Hospitals across the country are seeing a significant surge of respiratory syncytial virus, NBC News reported Oct. 14.
The volume of RSV patients is "two to three times what we've ever experienced," John Bradley, MD, medical director of infectious diseases at San Diego-based Rady Children's Hospital, said in the report.
Last week, nearly 5,000 tests came back positive for RSV, according to CDC data. "Some regions are nearing seasonal peak levels," a CDC spokesperson told NBC News.

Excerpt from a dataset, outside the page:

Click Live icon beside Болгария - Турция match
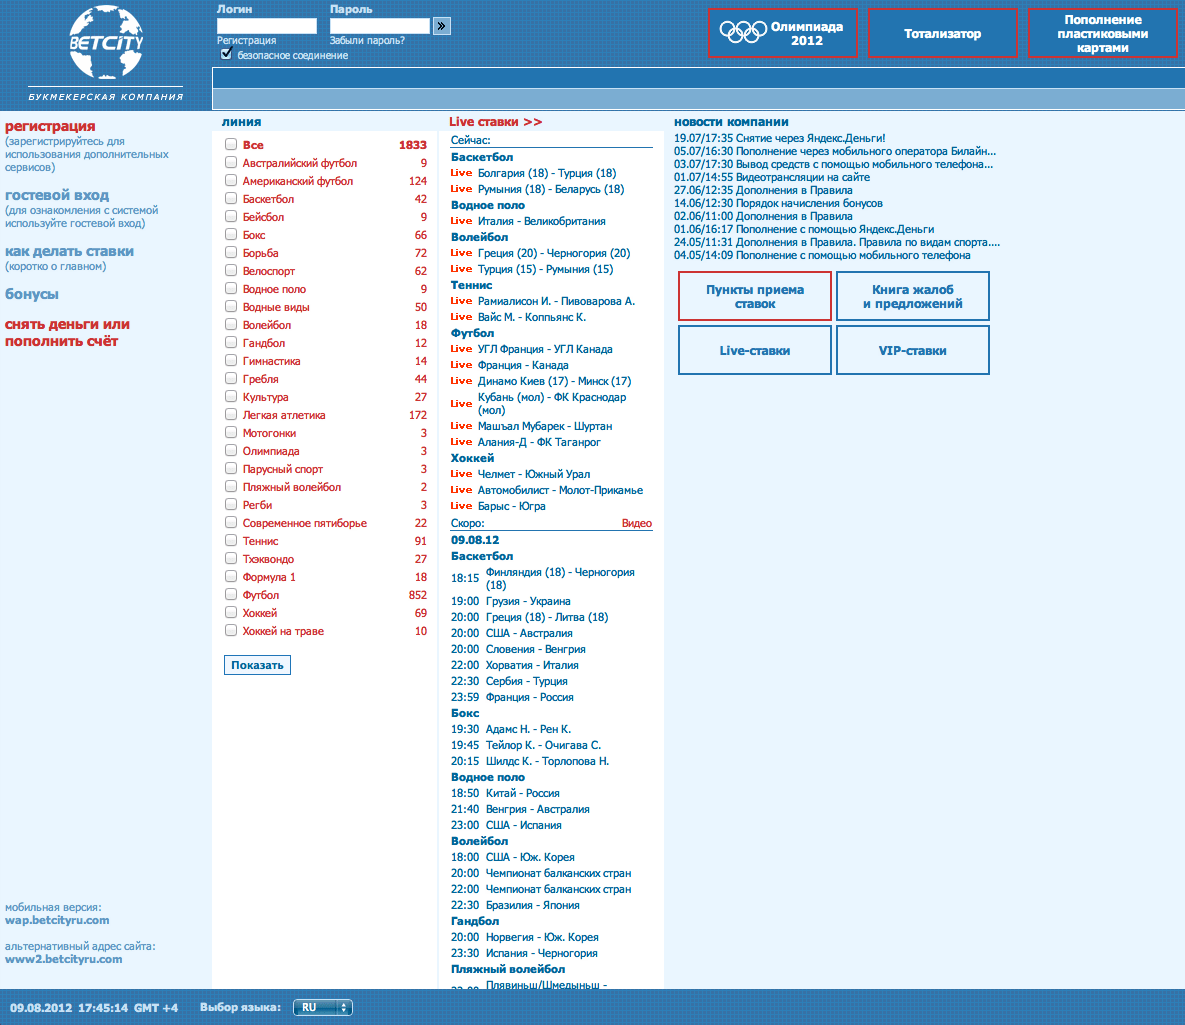The image size is (1185, 1025). 461,173
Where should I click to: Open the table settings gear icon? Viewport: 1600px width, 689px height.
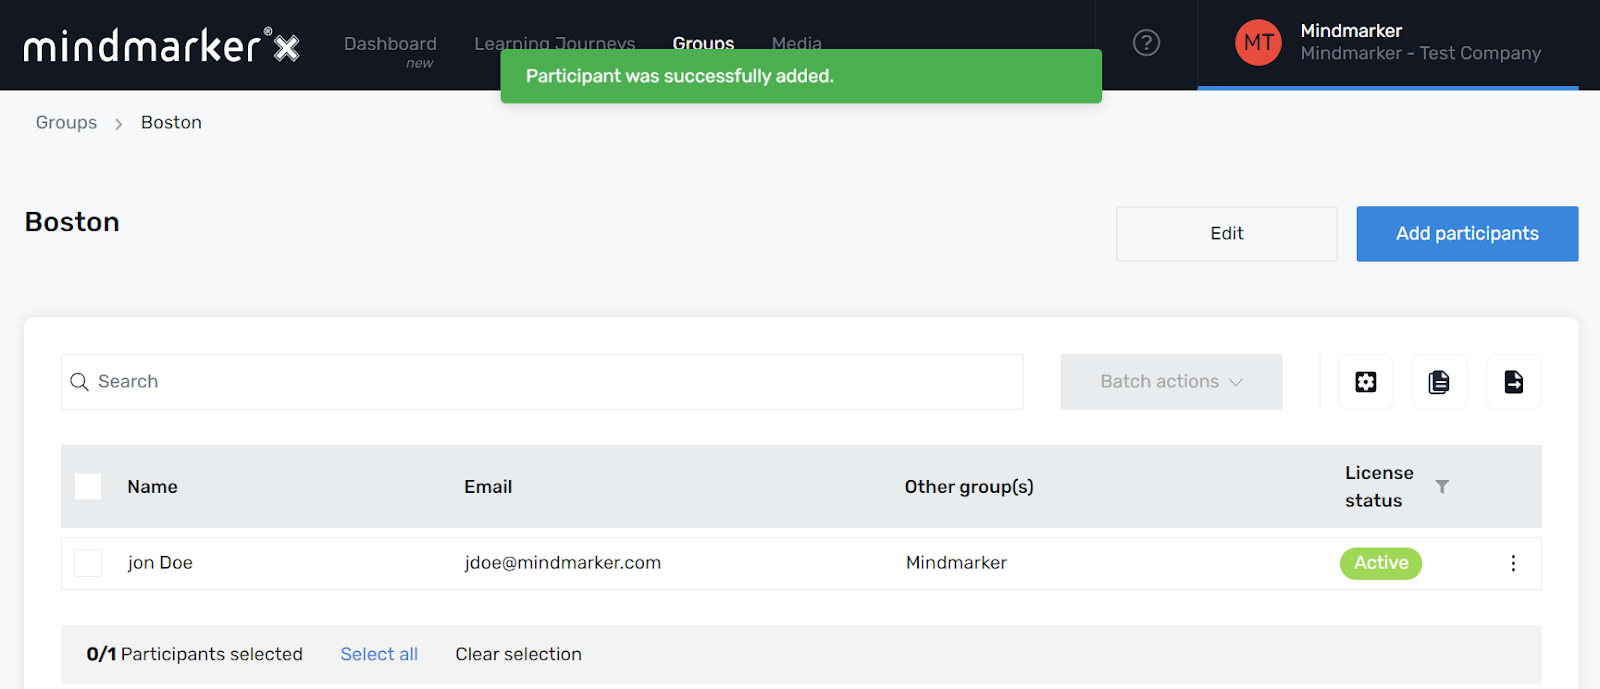pyautogui.click(x=1365, y=382)
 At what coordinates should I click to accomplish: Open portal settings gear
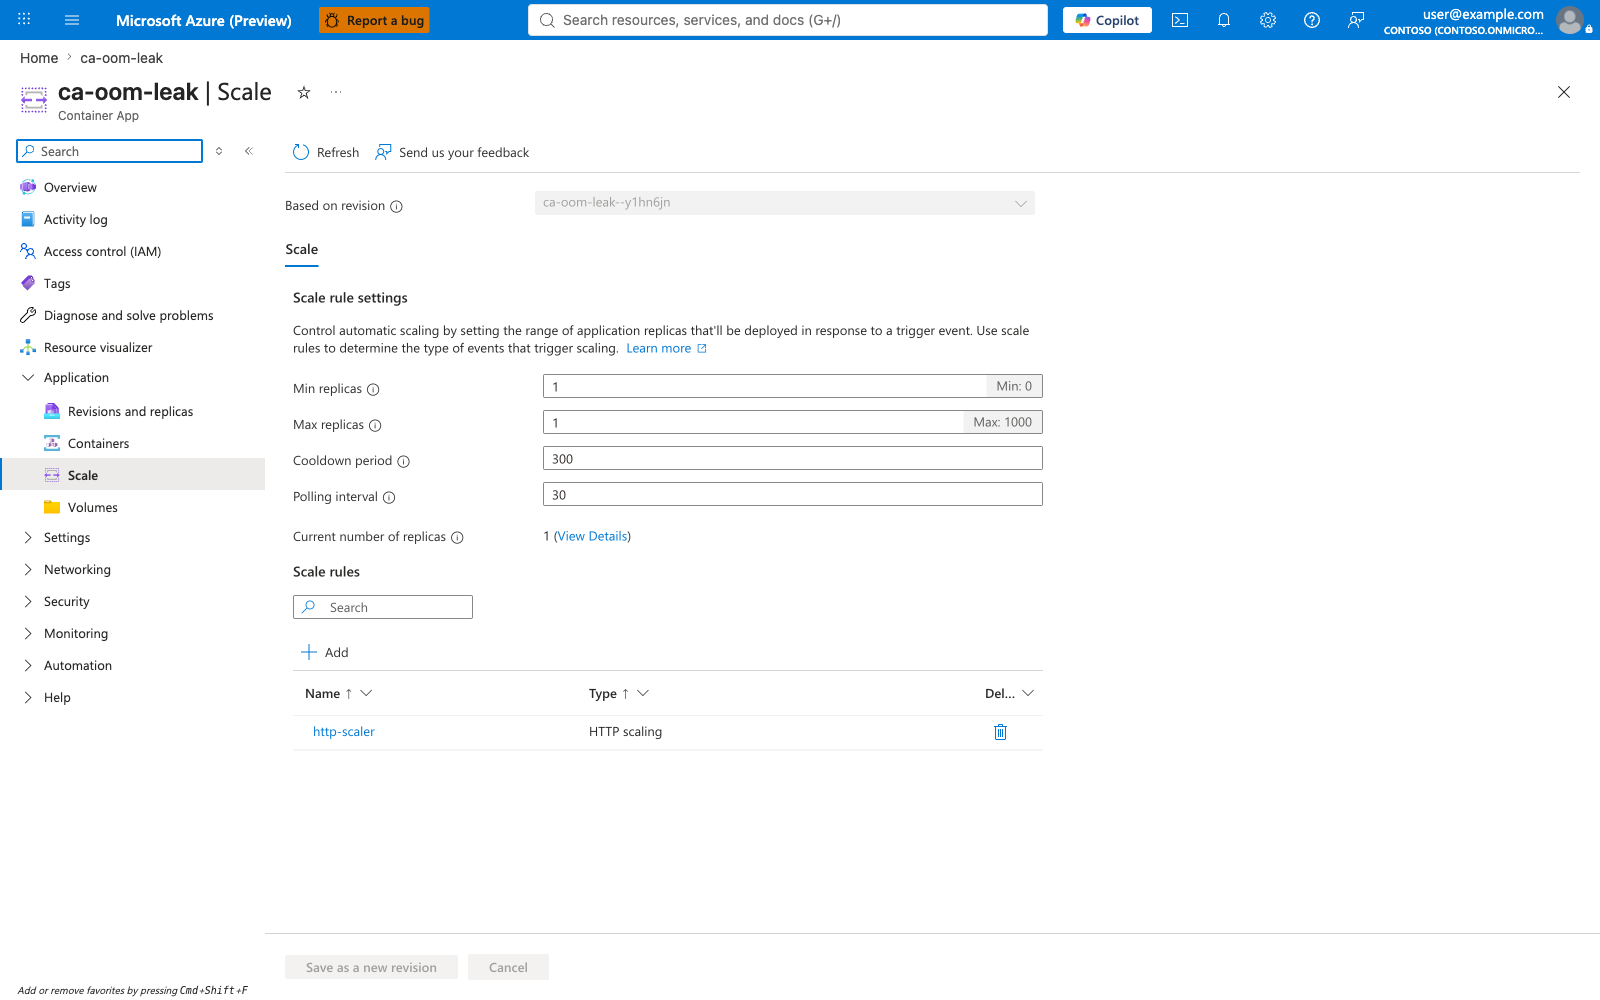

One physician from Baystate Children's Hospital in Springfield, Mass., said her pediatric ICU was closed to new patients Oct. 12 because all beds were filled. During a normal winter, her emergency room sees around 100 children a day. Now it is seeing 130 to 150, many with RSV.
Many hospitals are sending patients to nearby states. A physician at Hasbro Children's Hospital in Providence, R.I., said his hospital has been treating RSV patients from more than 100 miles away.
At Comer Children's Hospital in Chicago, the emergency room is seeing a 150 percent higher volume than usual for October, and up to one-third of its ICU and emergency patients have RSV.
Physicians told NBC News that RSV is spreading earlier this year and is becoming more severe in some children because of a lack of exposure during the COVID-19 pandemic due to masking and social distancing.